ボランティアユーザーの手で日本語化、現地法人なし
今回の日本市場進出に当たっては、現地法人や大きなオフィスを開かず、既存企業とのアライアンスも組んでいない。もともと簡単に国境を越えてしまうというWebサービスの特性を生かし、メッセージ類を日本語化して、日本ユーザーの参加を促すという程度の“緩やかな”参入だ。
参入に新たな投資が発生しないぶん、ビジネス面でも当分は様子見だ。年間1億5000万ドルともいわれる同社の主な収入源は広告だが、日本市場ではパートナーシップを組んでいるマイクロソフトが提供する日本市場向けのバナー広告が表示される程度にとどまるという。「当面、日本でのフォーカスは広告戦略にはない。まずは使ってもらうことが先決。(Facebookの日本ユーザーコミュニティが)立ち上がれば広告についても考えていきたい」(Facebook創設者で最高経営責任者のマーク・ザッカーバーグ氏)。
すでにユーザーの66%が非アメリカ人
Facebookは、2004年の2月に大学在学中だったザッカーバーグ氏がハーバード大学の寮で立ち上げた。当初は周囲の友達と情報共有する目的で立ち上げたが、やがて「多くのユーザーが、より多くの人と情報を共有したい、自分を知ってほしいと思っていることに気付いた」(ザッカーバーグ氏)という。2005年にはユーザー層が全米の大学に広がり、その後は対象ユーザーの大学生という枠も外し、急成長した。この間、写真をアップロードできるアルバム機能やブログ機能など、次々とアプリケーションをリリースしたが、「自分たちだけでアプリケーションを開発するのは限界がある」(ザッカーバーグ氏)という認識から、2007年5月に開発プラットフォームを公開。現在までに30万人の開発者が計2万種のアプリケーションをFacebook向けに公開しているという。
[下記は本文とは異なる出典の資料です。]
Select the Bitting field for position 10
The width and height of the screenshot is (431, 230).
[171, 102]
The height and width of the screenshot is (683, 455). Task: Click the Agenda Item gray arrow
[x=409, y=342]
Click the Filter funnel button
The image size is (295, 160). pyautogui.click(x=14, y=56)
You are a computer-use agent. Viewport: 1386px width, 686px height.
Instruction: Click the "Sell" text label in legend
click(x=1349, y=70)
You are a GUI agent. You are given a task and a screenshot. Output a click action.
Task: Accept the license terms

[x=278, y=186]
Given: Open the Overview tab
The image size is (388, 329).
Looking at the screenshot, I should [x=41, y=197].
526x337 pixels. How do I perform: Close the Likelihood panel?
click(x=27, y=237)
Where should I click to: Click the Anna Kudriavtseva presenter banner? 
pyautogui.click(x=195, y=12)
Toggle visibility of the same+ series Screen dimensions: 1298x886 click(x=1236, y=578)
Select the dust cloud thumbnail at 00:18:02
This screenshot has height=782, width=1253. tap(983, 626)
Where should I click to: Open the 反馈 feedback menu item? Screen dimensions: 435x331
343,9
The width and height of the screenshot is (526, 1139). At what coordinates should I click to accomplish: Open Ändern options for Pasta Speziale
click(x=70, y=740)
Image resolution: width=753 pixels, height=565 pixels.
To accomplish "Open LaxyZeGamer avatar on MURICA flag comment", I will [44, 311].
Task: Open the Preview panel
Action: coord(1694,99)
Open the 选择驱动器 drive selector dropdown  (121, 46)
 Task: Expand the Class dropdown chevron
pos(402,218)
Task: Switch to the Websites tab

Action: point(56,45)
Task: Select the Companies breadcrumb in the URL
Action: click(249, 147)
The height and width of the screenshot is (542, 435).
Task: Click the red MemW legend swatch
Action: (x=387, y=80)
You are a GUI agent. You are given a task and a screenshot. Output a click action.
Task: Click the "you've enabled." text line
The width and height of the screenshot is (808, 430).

2007年11月には広告プラットフォーム「Facebook Ads」を発表(Facebookの発表文)、2008年に入ってからは多言語化と着実に成長している。2006年時点ではユーザーの93%がアメリカ人だったが、2008年5月にはその割合が34%にまで低下。アメリカ以外からのユーザーの割合が66%になっているという。ユーザーの年齢層も10代の若者から高年齢層まで幅広く、「情報を共有したいというニーズは普遍的」(ザッカーバーグ氏)という。
実名であることが、ほかのSNSとの違い
先行するSNS、MySpaceを急追することで注目を集めているFacebookだが、日本市場で勝機はあるのか。mixiなど先行サイトとの違いは何か。この点についてザッカーバーグ氏は、Facebookの特徴は実名ベースであることだと断言する。
「Facebookでは実名を使った登録ユーザーが、リアルにつながりを作っている。この点で、MySpaceやmixiなど、ほかの多くのSNSと異なる。ユーザーは実名による友人や家族とのつながりを求めている。MySpaceと比べるとFacebookのほうが急ピッチでユーザー数を獲得している」
Facebookは大学生同士のつながりとして始まったため、ユーザー登録時に実名を使わないと信用されず「つながりの中から外れていく」(ザッカーバーグ氏)という文化が当初からあったという。Facebookでは「実名が基礎であり土台であり、常識」(同氏)。情報開示レベルのコントロールが細かくできるのも、Facebookの特徴という。「写真アルバムを友人と共有したい、でも親には見せたくないということもできるし、携帯電話の番号を100人の友だちには見せてほかの人には見せないということもできる」(同氏)。